Consequências e perigos

Gil, da Sea Shepherd Brasil, diz que a apreensão de barbatanas feita pelo Ibama mostra como os tubarões estão vulneráveis no país.

"O Brasil tem um papel em dois lados desse comércio. De um lado, ele recebe carcaças da pesca de tubarão capturadas pelo mundo todo porque o Brasil é o maior consumidor desse tipo de carne no mundo. Do outro lado, a gente faz a pesca no Brasil e exporta as nadadeiras, ganhando dinheiro com as nadadeiras e redistribuindo as carcaças para o brasileiro consumir", explica.

De acordo com Gil, 40% dos tubarões estudados já estão em extinção.

Para o professor e doutor em Biologia Fernando Fernandes Mendonça, da Universidade Federal de São Paulo (Unifesp), a pesca indiscriminada de tubarões representa um risco não apenas aos tubarões, mas à toda a fauna marinha.

"O risco de extinção para o grupo de elasmobrânquios (do qual os tubarões fazem parte) é ainda mais latente porque muitas espécies de tubarões têm uma taxa de reprodução lenta e baixas taxas de crescimento populacional, tornando-as especialmente vulneráveis à exploração pesqueira intensa", diz o professor.

"Um efeito cascata drástico (da redução das populações de tubarão) é bastante provável, considerando que os tubarões ocupam posições importantes no topo da cadeia alimentar marinha. Eles regulam o equilíbrio populacional de suas presas e influenciam indiretamente toda a estrutura do ecossistema marinho", explicou.

O agente Leandro Aranha, do Ibama, aponta outra preocupação: o tamanho do comércio "invisível" de barbatanas de tubarão, que, segundo ele, se desenvolve de duas formas.

A primeira é na compra informal de barbatanas feita por barcos estrangeiros ao longo de toda a costa do Brasil.

Pescadores profissionais ou artesanais brasileiros, cientes do valor das barbatanas, capturam os animais e revendem esse material mesmo sem ter autorização.

A segunda seria burlar o sistema de informação que regula as exportações no Brasil.

Os produtos exportados ou importados pelo Brasil são classificados de acordo com uma espécie de código conhecido como NCM (nomenclatura comum do Mercosul).

Barbatanas de tubarão têm um código específico.

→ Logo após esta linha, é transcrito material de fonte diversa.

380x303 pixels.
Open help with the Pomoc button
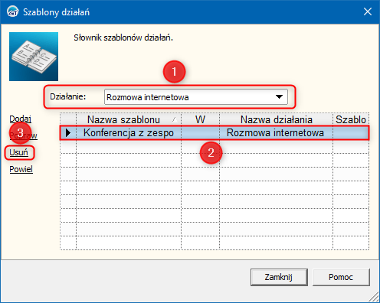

Aranha conta que há indícios de que um volume ainda desconhecido desse produto foi exportado sem ter sido declarado corretamente às autoridades.

"Nessa apreensão que fizemos em Guarulhos, verificamos que 1,1 tonelada de barbatana estava saindo do Brasil exportada como peixe congelado", diz o fiscal.

Fernando Mendonça, da Unifesp, diz ser "muito provável" que uma quantidade muito grande de barbatanas esteja saindo do país pode meio do mercado ilegal, sem estar devidamente registrada pelas autoridades.

"Esta apreensão maciça chama a atenção para a possibilidade de outros casos semelhantes e levanta questões sobre a eficácia das inspeções em impedir que grandes quantidades de barbatanas sejam exportadas", diz o professor.

Nathalie Gil, da Sea Shepherd Brasil, defende que uma forma de reduzir a pressão sobre as populações de tubarão na costa brasileira é a proibição, pelo governo, da comercialização das barbatanas.

"A partir do momento em que se proíbe a exportação de barbatanas, isso gera um desinteresse no Brasil pela matança de tubarão por conta desse produto", diz a especialista.

Procurado pela BBC News Brasil, o Ibama disse que estuda medidas sobre a tema.

"Diversas medidas são necessárias para uma melhor gestão da conservação de tubarões e raias. Atualmente, as principais normas vigentes tratam da proibição ao finning e à pesca direcionada à captura de tubarões. O Ibama vem estudando e discutindo com o Departamento de Gestão Compartilhada da Atividade Pesqueira do MMA (Ministério do Meio Ambiente) propostas com esse fim", disse o órgão por meio de nota.

O órgão disse ainda que "vem reforçando a fiscalização da atividade pesqueira, incluindo ações voltadas à proteção de tubarões".